# Justo Gonzalez - History of Christian Thought



## C. Matthew McMahon (Oct 26, 2004)

I had to read this 3 volume cousin to "cliff notes" for school.

First 2 volumes are OK. Basic overview.

Last volume is terrible. He does not know what he is talking about concerning both the Protestant Reformation and the theology that came from that. (Can you write a book like this and get that wrong?? Isn't there a rule against this somewhere??)

I have about 150 pages left to read, but so far so "bad."


----------



## SmokingFlax (Oct 26, 2004)

I read his 2 volume Story of Christianity  a couple of years ago in an effort to learn more of Christian history. What is your take on these volumns?


----------



## Scott (Oct 27, 2004)

The story of Christiainty is pretty good and is used as a text at some reformed seminaries.

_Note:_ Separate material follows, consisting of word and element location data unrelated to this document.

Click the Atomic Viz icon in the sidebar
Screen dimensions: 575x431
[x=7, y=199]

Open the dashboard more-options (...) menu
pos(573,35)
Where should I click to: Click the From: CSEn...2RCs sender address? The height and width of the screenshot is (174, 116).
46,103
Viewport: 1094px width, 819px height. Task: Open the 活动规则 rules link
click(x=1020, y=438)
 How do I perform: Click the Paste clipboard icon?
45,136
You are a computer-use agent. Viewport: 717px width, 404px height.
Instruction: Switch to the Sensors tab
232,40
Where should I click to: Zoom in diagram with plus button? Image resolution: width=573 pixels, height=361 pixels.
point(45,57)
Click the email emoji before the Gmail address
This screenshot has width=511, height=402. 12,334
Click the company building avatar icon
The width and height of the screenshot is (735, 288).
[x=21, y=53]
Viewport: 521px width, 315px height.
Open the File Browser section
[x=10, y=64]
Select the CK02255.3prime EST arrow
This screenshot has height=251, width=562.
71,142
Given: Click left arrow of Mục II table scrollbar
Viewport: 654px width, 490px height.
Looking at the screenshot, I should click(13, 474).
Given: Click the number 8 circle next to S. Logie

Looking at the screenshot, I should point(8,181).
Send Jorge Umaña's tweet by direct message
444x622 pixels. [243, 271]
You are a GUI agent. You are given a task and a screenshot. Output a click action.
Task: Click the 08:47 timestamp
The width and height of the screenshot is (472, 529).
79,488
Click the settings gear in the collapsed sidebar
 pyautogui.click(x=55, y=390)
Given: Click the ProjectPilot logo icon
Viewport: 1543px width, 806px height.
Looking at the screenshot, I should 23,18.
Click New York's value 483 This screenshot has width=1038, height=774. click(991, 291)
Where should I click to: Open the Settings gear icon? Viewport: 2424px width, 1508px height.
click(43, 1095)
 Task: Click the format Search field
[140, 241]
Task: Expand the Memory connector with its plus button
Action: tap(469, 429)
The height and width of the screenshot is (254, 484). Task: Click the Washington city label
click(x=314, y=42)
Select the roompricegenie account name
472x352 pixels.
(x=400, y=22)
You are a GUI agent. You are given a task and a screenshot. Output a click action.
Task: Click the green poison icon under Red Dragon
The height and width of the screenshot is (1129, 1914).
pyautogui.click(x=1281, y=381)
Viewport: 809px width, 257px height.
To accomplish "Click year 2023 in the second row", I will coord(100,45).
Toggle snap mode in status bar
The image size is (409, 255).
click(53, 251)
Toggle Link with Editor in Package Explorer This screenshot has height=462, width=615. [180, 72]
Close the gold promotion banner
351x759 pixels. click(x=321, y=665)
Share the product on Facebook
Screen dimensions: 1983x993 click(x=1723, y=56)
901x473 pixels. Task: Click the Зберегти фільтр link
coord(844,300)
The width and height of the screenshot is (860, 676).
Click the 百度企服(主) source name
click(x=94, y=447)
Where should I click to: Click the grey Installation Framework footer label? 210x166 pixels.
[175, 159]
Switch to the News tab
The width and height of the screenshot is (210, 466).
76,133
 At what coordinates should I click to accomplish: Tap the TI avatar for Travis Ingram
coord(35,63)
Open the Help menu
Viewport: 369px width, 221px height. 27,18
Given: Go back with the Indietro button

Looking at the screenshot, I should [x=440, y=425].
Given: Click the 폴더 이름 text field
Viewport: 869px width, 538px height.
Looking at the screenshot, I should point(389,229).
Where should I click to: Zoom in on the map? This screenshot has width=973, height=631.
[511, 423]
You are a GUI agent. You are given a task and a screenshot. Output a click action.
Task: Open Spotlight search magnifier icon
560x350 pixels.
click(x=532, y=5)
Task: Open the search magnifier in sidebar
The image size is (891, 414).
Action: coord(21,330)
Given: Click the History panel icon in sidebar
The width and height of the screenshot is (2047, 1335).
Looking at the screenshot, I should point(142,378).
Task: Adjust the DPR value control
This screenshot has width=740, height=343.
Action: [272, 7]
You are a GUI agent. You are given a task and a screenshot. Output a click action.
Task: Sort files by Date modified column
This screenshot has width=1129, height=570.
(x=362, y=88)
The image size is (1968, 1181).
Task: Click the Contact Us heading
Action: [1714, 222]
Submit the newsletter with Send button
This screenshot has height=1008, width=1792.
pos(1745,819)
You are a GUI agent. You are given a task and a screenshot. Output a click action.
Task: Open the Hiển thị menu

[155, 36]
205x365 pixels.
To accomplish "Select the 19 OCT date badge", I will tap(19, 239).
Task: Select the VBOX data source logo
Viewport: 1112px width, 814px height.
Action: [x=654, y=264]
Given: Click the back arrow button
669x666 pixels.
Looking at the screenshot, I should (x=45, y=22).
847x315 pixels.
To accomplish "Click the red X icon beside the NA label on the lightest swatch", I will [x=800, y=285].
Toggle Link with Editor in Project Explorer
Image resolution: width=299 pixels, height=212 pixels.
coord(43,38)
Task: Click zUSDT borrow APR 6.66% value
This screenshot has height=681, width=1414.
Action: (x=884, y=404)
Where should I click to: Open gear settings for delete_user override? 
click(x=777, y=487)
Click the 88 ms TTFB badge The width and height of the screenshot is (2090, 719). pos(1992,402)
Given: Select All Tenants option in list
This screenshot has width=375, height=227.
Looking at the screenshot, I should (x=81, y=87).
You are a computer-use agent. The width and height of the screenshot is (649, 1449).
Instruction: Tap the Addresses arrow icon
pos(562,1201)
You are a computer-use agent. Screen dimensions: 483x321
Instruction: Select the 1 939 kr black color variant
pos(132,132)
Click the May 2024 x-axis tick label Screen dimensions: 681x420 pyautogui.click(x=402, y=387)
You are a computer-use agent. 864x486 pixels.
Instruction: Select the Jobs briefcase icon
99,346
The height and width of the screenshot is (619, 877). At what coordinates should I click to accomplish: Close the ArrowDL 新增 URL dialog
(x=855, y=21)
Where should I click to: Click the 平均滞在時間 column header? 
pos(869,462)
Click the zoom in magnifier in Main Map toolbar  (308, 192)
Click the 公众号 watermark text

Webmaster's comments remind me of a book on the Renaissance I was reading last week. The author (not Gonzalez) casually mentioned that the doctrine of the Trinity meant that God has three essences. I was not impressed with the accuracy of the book.


----------



## Bryan (Oct 27, 2004)

I have his two columes of The Story Of Christanity. I thought they were decent enough, not perfect by far, but decent. I was actually considering buying the History of Christian thought for $112 cnd last week, but decided to get Packer's A Quest For Godliness instead. I knew I had made a good choice when I began to read Packer, this only confirms I made the right choice 

Bryan
SDG


----------



## MICWARFIELD (Oct 28, 2004)

I have the set but have only read volume one so far. I thought it was great. I have the original 1970 version. I'm not sure what revisions it has been through since then. It sounds like I might not like volume three though.

Mike


----------